千田嘉博先生が公演された「和歌山城と日本の城」を拝聴しました。日本の城の成り立ちを話され、京都の絵画から城の構造について話され、身分によって通行できない所もあり、それぞれ使用できる門が限られ、出入り口が異なっていたとの事でした。しかし、身分に関係なく、下級武士であっても入れて皆で談義や宴会ができる部屋も設けられていたとの事です。

和歌山城は姫路城、松山城と並ぶ連立式天守で有名で大天守に小天守と二基の櫓を多門櫓で結んだ連立構造となっています。和歌山城は豊臣秀吉の弟の秀長に築城させた城で、その後、浅野幸長が城主になり、連立式天守を立てたとの事でした。和歌山城が大改築されたのは徳川頼宣が城主になった時に、二の丸を西に広げ、砂の丸、南の丸を新たに作ったとの事です。西の丸庭園も造られたとの事でした。(城内庭園のあるところは多くは無く、和歌山城の素晴らしさが分かる点であるとの事です。)その後、紀州徳川家が成立し、約250年にわたり、和歌山城を居城としました。その後落雷による火災で天守は消失、再建されました。その後は昭和20年の和歌山大空襲により、焼失、現在の天守は昭和33年に鉄筋コンクリートで再建されました。講演で印象に残ったのは戦略的な意味での下記の説明でした。

馬出(うまだし)

虎口の外側に堀を隔てて設けられた曲輪の事で、名古屋城(愛知県)、篠山城(兵庫県)の馬出はしっかり遺構がのこっているとの事でした。和歌山城にもあるが、石垣の積み方も洗練されてきて、高く積むことができるようになり、門から入ったところが坂であったり、左右に分かれたりして、直接天守に行けないような構造になっているとの事でした。西洋の城も同じような構造になっているが、これは守りの面で同じ構造になったと考えられるとの事でした。

雁木

土塁の城側(内側)が全面的に階段構造になっているもので、敵が襲来した時にすぐに対応できるように、上段に登れるようになっている。和歌山城もかなりの部分がそのような構造になっているが、現在は桜などの木が生い茂り、視認することが難しくなっているので城好きにはこのような構造が見ることができるように管理してもらいたいとの事でした。
また、各地の城も老朽化や現在の耐震性を満たしていないなどから建て替えが行われており、地震で崩れた熊本城やいくつかの建て替えられた城の例や西洋の城の改築などを例に出され、スロープやエレベーター等が設置、バリアフリーとして車椅子の方でも天守まで行け、見学可能になっていることが大事で、内部の構造が近代化されているのは当然であるとの事でした。ただ、改築する時にこのあたりのことを理解されていないこともあり,築城時の復元を希望される場合もあるとの事でした。

最後に和歌山城の現在の問題点として

1.紀州徳川家の城として発展してきており、天守閣は大天守に小天守と二基の櫓を多門櫓で結んだ連立構造、城内庭園があり、雁木も確認できる素晴らしお城であり、市民にもっとその素晴らしさを広く知って頂きたい。
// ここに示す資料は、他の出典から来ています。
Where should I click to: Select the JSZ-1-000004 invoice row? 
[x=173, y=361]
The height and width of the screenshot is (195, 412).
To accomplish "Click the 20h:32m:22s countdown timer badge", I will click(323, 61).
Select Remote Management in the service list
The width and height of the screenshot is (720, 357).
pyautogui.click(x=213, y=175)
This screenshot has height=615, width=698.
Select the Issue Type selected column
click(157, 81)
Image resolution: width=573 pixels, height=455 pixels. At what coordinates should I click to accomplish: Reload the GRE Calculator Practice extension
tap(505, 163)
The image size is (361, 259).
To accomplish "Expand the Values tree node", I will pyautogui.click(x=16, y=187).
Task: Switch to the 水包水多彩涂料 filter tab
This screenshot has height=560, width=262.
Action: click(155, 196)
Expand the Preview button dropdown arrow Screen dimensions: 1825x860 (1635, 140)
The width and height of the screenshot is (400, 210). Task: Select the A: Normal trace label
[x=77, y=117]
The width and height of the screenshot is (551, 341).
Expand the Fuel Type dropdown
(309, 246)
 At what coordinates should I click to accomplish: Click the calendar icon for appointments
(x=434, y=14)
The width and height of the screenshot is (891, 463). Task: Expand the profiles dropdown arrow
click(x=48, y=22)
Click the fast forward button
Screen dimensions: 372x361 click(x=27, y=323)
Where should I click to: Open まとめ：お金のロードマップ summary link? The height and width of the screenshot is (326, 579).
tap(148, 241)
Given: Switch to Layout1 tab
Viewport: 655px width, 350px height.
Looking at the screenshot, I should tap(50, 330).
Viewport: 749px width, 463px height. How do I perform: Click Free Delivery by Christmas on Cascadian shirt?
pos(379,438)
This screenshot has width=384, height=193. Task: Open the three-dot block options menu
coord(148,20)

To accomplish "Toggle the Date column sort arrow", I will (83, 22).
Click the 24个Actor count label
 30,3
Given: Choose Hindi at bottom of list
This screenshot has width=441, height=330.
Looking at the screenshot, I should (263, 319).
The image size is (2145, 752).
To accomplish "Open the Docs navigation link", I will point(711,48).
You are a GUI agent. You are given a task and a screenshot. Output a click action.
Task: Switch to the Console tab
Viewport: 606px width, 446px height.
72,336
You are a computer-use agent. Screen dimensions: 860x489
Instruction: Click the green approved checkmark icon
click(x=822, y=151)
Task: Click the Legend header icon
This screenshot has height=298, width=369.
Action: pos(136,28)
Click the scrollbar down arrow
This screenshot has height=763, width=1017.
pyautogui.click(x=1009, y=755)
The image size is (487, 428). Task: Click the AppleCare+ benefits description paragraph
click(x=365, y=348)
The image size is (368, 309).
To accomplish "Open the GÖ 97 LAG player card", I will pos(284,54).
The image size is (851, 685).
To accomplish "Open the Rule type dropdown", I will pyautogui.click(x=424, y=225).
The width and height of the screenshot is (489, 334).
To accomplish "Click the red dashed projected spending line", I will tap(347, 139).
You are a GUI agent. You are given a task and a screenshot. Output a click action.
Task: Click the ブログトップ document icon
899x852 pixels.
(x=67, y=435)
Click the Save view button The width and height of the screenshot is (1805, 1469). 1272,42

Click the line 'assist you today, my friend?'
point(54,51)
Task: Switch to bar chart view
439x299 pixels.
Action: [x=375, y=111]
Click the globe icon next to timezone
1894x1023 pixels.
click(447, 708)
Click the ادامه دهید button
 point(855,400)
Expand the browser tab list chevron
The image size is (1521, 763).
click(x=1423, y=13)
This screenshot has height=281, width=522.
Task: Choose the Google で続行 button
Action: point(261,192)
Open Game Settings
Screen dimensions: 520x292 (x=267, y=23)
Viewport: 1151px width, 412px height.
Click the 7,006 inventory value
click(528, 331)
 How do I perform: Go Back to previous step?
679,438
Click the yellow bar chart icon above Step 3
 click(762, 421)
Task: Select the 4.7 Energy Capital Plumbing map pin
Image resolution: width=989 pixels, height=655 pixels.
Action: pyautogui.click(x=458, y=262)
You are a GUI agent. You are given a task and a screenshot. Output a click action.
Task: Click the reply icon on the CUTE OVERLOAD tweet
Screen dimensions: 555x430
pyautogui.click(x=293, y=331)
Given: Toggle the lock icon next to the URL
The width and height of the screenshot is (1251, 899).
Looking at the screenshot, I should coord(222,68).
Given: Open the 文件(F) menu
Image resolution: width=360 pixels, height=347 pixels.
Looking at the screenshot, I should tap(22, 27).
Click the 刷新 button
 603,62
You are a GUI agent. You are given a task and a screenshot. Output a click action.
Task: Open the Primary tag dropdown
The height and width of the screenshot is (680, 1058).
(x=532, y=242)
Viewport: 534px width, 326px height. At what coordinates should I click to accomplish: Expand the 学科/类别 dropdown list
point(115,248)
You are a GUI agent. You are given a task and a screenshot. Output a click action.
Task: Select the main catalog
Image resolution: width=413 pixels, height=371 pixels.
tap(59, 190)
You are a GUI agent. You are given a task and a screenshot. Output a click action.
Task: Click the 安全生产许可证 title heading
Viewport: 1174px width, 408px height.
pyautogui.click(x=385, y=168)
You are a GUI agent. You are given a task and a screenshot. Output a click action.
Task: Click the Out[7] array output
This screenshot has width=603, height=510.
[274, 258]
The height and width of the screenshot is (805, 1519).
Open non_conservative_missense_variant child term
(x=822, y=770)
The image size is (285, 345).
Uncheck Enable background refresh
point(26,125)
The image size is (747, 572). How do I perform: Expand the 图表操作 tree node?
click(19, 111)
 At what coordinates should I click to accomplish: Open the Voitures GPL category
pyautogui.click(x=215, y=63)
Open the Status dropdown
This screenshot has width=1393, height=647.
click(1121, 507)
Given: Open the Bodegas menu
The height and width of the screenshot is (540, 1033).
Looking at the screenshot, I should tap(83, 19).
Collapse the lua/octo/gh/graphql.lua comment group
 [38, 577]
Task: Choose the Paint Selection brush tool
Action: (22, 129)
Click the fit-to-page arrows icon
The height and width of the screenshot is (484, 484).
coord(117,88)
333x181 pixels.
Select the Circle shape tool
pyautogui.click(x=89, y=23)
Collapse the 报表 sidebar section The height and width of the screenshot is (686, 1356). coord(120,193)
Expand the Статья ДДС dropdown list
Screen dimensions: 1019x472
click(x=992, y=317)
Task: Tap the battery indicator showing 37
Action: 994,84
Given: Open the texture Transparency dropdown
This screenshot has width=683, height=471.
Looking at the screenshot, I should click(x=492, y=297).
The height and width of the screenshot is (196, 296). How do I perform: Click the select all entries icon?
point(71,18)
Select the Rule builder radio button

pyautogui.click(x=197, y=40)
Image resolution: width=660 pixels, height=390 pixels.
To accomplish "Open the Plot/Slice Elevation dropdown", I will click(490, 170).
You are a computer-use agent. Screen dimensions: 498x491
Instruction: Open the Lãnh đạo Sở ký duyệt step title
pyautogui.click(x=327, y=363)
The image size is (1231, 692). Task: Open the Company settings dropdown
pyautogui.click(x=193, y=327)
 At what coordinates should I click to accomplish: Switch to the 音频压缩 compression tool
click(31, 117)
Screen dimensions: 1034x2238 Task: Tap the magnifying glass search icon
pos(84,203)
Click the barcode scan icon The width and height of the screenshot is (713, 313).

2.  建物が老朽化しており、現在の耐震構造ではなく、建て替えが必要と考えられる。木造にするのか鉄筋コンクリートにするのかは市民が決めることであるが、誰でも見学できるようにバリアフリーとするような構造にする必要がある。昔の時代そのままの築城は現代では色々な意味でできない。

3.現在城内に貴重な展示物を展示されているが、今の構造では展示物の劣化を招くので、早急な対応が必要と考えられる。

講演を聞いた翌朝、講演内容を思い出しながら約2時間和歌山城を散策しました。